See the MetaRuby project:

http://blog.zenspider.com/archives/metaruby/index.html (among other places)

(Although this is about Ruby in Ruby, not Ruby in smalltalk)

--
There's neither heaven nor hell, save what we grant ourselves.
There's neither fairness nor justice, save what we grant each other.

Hello Peter,

to the class being displayed. The effect is basically an
"irb-anywhere" which you can arbitrarily interleave with any number of

So it can crash anywhere :slight_smile: SCNR.

Yes maybe its possible to transfer part of the language (all?) into an
smalltalk VM. But you can never get all the binary extensions to work,
an emulation layer would kill all your speed benefits if possible
at all. So maybe you should simply announce a ruby branch called SmallRuby,
since this would not have so much todo with the current ruby anymore.
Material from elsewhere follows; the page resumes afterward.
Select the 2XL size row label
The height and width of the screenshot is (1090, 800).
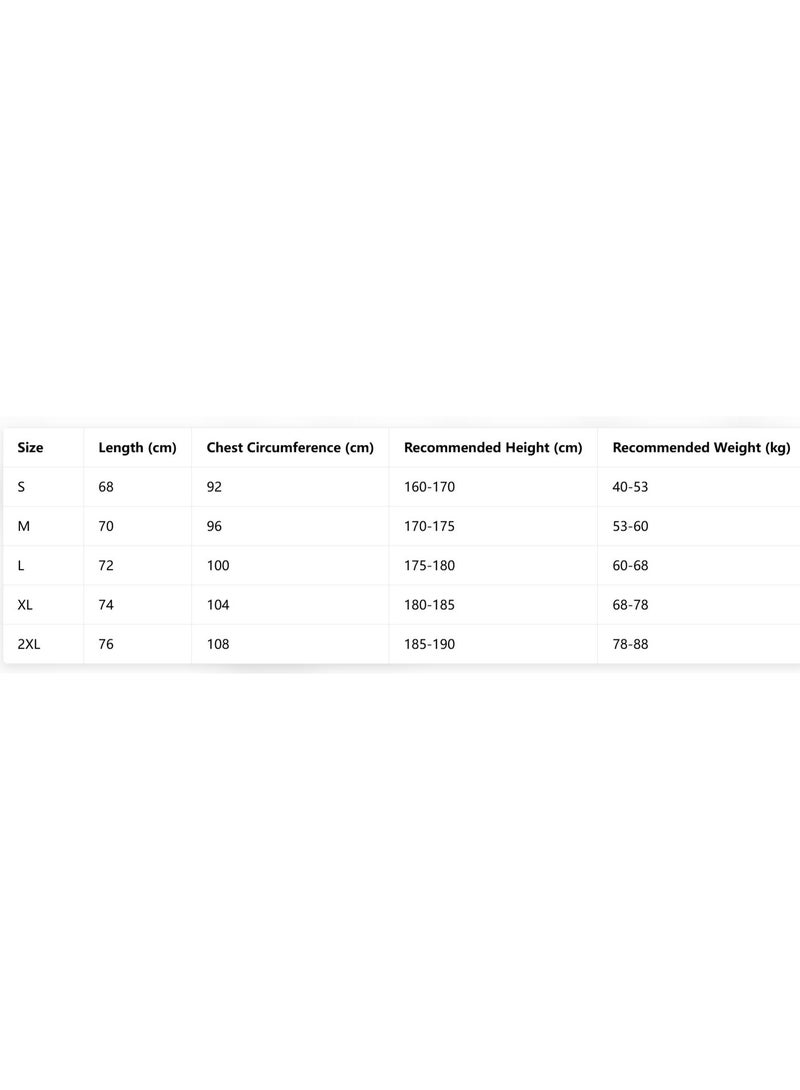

But i'm courious whats your result in the next years.
Is this your Ph.D thesis ?

···

--
Best regards, emailto: scholz at scriptolutions dot com
Lothar Scholz http://www.ruby-ide.com
CTO Scriptolutions Ruby, PHP, Python IDE 's

So, what are the potential platforms for Ruby on a Smalltalk VM?

···

--
Glenn Parker | glenn.parker-AT-comcast.net | <http://www.tetrafoil.com/>

Phil Tomson wrote:

This "20x to 30x speed increase" stuff is interesting. I would have
thought it would be closer to something like 5x.

More than 5x
http://www.lissett.com/ben/

Phil,

30X speed increase is for "Real World Applications" and is highly dependent on Garbage Collection. I have seen many dozens of Smalltalk business programs in my time as a consultant. One of the things they do a lot of is create objects and garbage collect them. In fact, memory management is probably the biggest single factor that comes up in the performance of business apps after IO and DB access.

The Generational GC in VisualWorks is truly fantastic. I can sit around all day with an infinite loop that allocates copies of some random string like "Doo-Dah, Doo-Dah, All the live long day" running in the Smalltalk image I am developing in, and there's no obvious effect. (Yes, I did this earlier this week!) I can crank up this loop until it is producing a billion new objects in several minutes, and my image is fine, until I try to do something serious like have the Refactoring Browser rename all implementors of the method #add: in the image, and even then, it;s fine, it just does it slowly.

Another thing you should know in terms of anecdotes. A fellow Smalltalker implemented a bunch of Encryption algorithms a few years back in VisualWorks Smalltalk. (So we're talking lots of low-level bit & byte slewing.) He benchmarked them against the reference DLLs from RSA Data Security, which were written in C. The Smalltalk algorithms ran at a comparable speed. One of them ran 3% faster! Again, this was partly due to memory management. The DLLs naively malloc'd & free'd everything immediately, while the Generational GC in Smalltalk provided what amounted to a buffer cache optimization for free! (The other part was he had our VM guys implement some bit & byte slewing primitive ops.)

And lastly, please remember that VisualWorks and most of the commercial Smalltalk implementations are actually JIT compilers. Most of the time, we're running native machine language instructions.

If YARV out does Smalltalk VMs for speed of Ruby execution, then all the better. The competitive pressure will ultimately be good for the Ruby community. We'll just settle for providing all of the other great benefits I've mentioned. (Like the fastest Ruby-In-Ruby!)

--Peter

···

On Apr 7, 2005, at 9:14 PM, Phil Tomson wrote:

This "20x to 30x speed increase" stuff is interesting. I would have
thought it would be closer to something like 5x. Can anyone elaborate on
how those increases are being acheived in the SmallTalk VMs? I'm wondering
if it might also be worthwhile to incorporate some of these ideas into YARV -
parhaps that would get us to high-speed Ruby even faster than trying to
put Ruby on top of a SmallTalk VM?

--
There's neither heaven nor hell, save what we grant ourselves.
There's neither fairness nor justice, save what we grant each other.